Buscar
  • Guilherme Ferreira

Um ano da sexta Champions League da nossa história!

Atualizado: 2 de Jun de 2020


Elenco e torcida comemoram a conquista da Champions (Foto: Liverpool FC)

Há exatamente um ano o Liverpool enfrentava e vencia o Tottenham no Wanda Metropolitano. Os gols de Salah e Origi, além de uma atuação esplendorosa do Alisson, garantiram o placar de dois a zero e, consequentemente, a sexta Champions League dos Reds.


O último título de peso do Liverpool havia sido conquistado na noite que ficou conhecida como milagre de Istambul, lá no longínquo 2005. Então já dá pra ter noção da pressão, né?

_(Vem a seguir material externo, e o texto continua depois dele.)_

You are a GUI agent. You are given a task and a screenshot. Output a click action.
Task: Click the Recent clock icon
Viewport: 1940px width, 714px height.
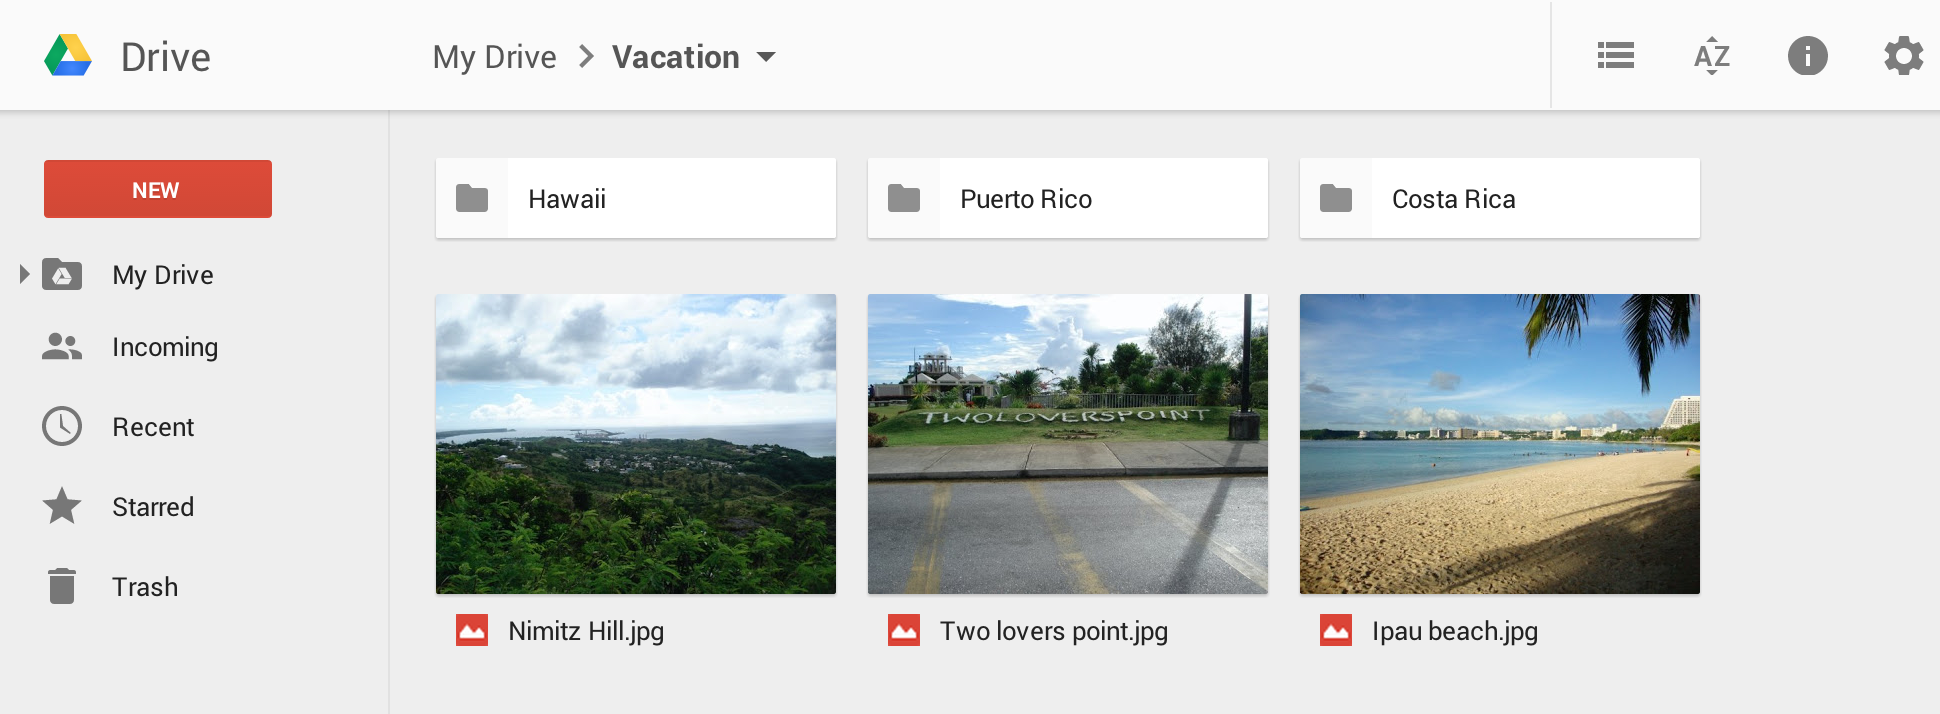point(62,427)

Mas a importância e pressão pela conquista da sexta orelhuda ia muito além do fim do jejum de títulos importantes. Seja a nível individual ou coletivo.

Apesar de termos um elenco melhor e mais experiente, o medo de perder pros Spurs era unânime. E não era mero respeito pelo adversário ou pela imprevisibilidade do futebol. Imagina perder depois daquela virada maravilhosa pra cima do Barça? E mais, depois de termos deixado clubes como PSG, Napoli, Porto e Bayern pelo meio do caminho?


E o histórico recente não ajudava. Na edição anterior da Champions encantamos o mundo e fomos vice, de maneira melancólica, pro Real. Três anos antes teve o vice pro Sevilla na Europa League após fazer o impossível contra o Borussia.

A dupla Henderson e Klopp não se contém e vai às lágrimas (Foto: Getty Images)

Alguns atletas estiveram em ambas batidas na trave, mas ninguém carregava o peso do mundo nas costas como fizera Klopp e Hendo. O alemão, quando defendia as cores do Borussia, já tinha sido segundo colocado na Champions e começava a desenhar a sina de quase campeão. Enquanto o capitão inglês era até então muito contestado pela ingrata tarefa de substituir Gerrard.

Além disso tudo, na época haviam diversos rumores de que o Zidane estava interessado em Mané. Depois de perder tantos craques não somente pelo elenco aquém da altura deles, mas também pela ausência de títulos, sabíamos que essa conquista não só poderia, como segurou os nossos principais jogadores. 


Felizmente, aqueles 90 minutos permitiram exorcizar antigos demônios. Hoje, um ano após essa conquista, muita coisa mudou e somos Ivan Drago! Rocky Balboa nunca mais.


E que venha a tão sonhada Premier League!